Perché restano vuoti
| Motivo reale | Come si presenta | Rimedio |
|---|---|---|
| Compilare è lento | «Lo faccio venerdì» | Registrazione in pochi tocchi, dal telefono |
| Bisogna ricordare i codici | Si sbaglia commessa | Elenco filtrato sulle proprie commesse |
| Non serve a chi compila | Si fa per obbligo, male | Restituire qualcosa: carico, ferie, consuntivo |
| Sembra un controllo | Resistenza silenziosa | Dire cosa si guarda e cosa no |
| Le attività non sono previste | Tutto finisce in «varie» | Voci ricavate dal lavoro vero, non dal contratto |
| Nessuno lo guarda | Compilare a caso non ha conseguenze | Il responsabile lo usa ogni settimana |
Le ultime due si rinforzano: se il foglio non viene guardato si compila male, e se si compila male non vale la pena guardarlo. Se ne esce dal lato del responsabile.
Il problema di incentivi
Chi registra le ore spende tempo e non riceve nulla. Chi legge i dati — direzione, amministrazione, chi fa i preventivi — riceve tutto. Finché il rapporto è questo, nessuna comunicazione interna lo cambia: la compilazione resterà l'ultima cosa della settimana, fatta a memoria.
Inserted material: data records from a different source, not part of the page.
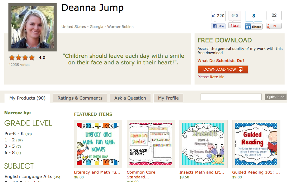Select the My Profile tab
The height and width of the screenshot is (182, 287).
[168, 98]
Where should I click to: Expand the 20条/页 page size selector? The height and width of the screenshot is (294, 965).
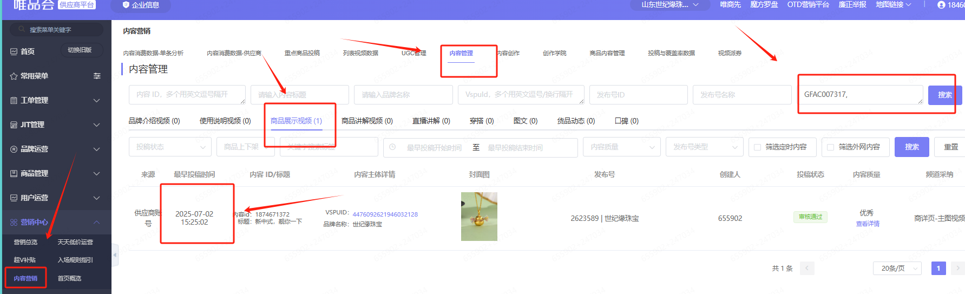point(897,268)
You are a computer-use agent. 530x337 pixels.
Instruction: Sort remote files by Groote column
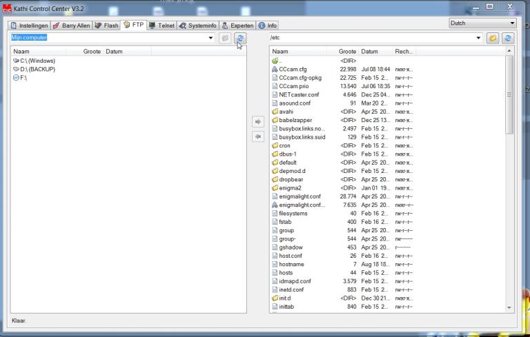pos(347,52)
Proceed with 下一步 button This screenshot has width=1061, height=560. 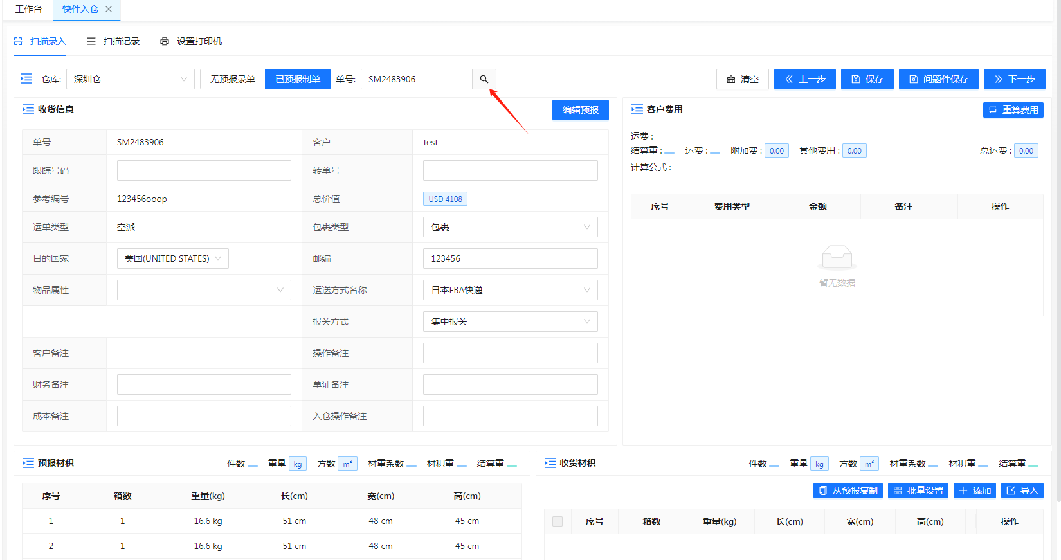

Cosa restituire a chi compila
- Il proprio carico della settimana, per dire di no a una richiesta in più con un dato in mano.
- Le proprie ore straordinarie, contate e visibili.
- Il residuo delle proprie ferie, senza chiederlo ad amministrazione.
- Il consuntivo della propria commessa, per sapere se sta andando bene.
- Meno domande dal responsabile su «a che punto sei».
Ridurre l'attrito a zero
- 01
Dal telefono, subito dopo l'attività
Non a fine giornata e non da computer: nel momento in cui si chiude una riunione o si esce da un cliente.
- 02
Elenco già filtrato
Solo le commesse a cui la persona è assegnata. Nessun codice da ricordare.
- 03
Durate suggerite
Mezz'ora, un'ora, mezza giornata. La maggior parte delle registrazioni è una di queste.
- 04
Voci di attività ricavate dal lavoro vero
Se il campo più usato è «varie», le voci sono sbagliate, non le persone.
- 05
Un promemoria, non un richiamo
A fine giornata, con le ore già scritte da confermare invece che da inserire.
Questa è la parte del prodotto su cui si gioca tutto: se registrare costa trenta secondi, il foglio ore diventa affidabile e con esso i margini, i preventivi e il tasso di utilizzo. È il motivo per cui l'abbiamo curata così tanto in hice.ai, il PSA che abbiamo costruito per le società di servizi professionali.
Cosa non fare
- Non usare il foglio ore per valutare le persone: appena lo si intuisce, i dati diventano inutilizzabili.
- Non chiedere una precisione al quarto d'ora: produce numeri finti e fa perdere più tempo di quanto ne misuri.
- Non introdurlo senza dire a cosa serve: «per fatturare meglio» è una risposta accettabile, «per policy» no.
- Non aggiungere campi obbligatori dopo il lancio: ogni campo in più riduce la compilazione di quelli che c'erano già.